Saved data entries:
···

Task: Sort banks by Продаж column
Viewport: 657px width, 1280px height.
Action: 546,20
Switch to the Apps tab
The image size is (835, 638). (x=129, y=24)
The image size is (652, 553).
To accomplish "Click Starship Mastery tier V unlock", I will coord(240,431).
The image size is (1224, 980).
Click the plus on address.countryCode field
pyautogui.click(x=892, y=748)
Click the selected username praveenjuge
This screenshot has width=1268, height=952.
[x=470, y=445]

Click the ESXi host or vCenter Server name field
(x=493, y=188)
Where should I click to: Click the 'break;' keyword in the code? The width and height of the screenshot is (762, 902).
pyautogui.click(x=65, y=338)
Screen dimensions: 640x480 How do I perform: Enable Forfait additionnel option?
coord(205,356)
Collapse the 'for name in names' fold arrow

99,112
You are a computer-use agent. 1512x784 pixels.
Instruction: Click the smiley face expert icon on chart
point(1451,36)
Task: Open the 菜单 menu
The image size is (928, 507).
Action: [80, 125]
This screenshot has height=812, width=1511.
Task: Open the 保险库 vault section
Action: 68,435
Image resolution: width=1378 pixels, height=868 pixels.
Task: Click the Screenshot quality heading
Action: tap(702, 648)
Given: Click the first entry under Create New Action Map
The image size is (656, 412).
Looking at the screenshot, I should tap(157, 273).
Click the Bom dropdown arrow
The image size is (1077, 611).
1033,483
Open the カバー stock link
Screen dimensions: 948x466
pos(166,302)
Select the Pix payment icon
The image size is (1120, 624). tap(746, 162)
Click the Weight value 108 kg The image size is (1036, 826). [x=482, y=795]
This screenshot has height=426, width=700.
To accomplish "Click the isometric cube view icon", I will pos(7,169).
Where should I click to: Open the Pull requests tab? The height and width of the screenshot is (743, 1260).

···

## About this task
Up to and including the last line above, starting with the line that contains "Screen dimensions: 948x466", return each line exactly and nothing else.

## Response for this exercise
Screen dimensions: 948x466
pos(166,302)
Select the Pix payment icon
The image size is (1120, 624). tap(746, 162)
Click the Weight value 108 kg The image size is (1036, 826). [x=482, y=795]
This screenshot has height=426, width=700.
To accomplish "Click the isometric cube view icon", I will pos(7,169).
Where should I click to: Open the Pull requests tab? The height and width of the screenshot is (743, 1260).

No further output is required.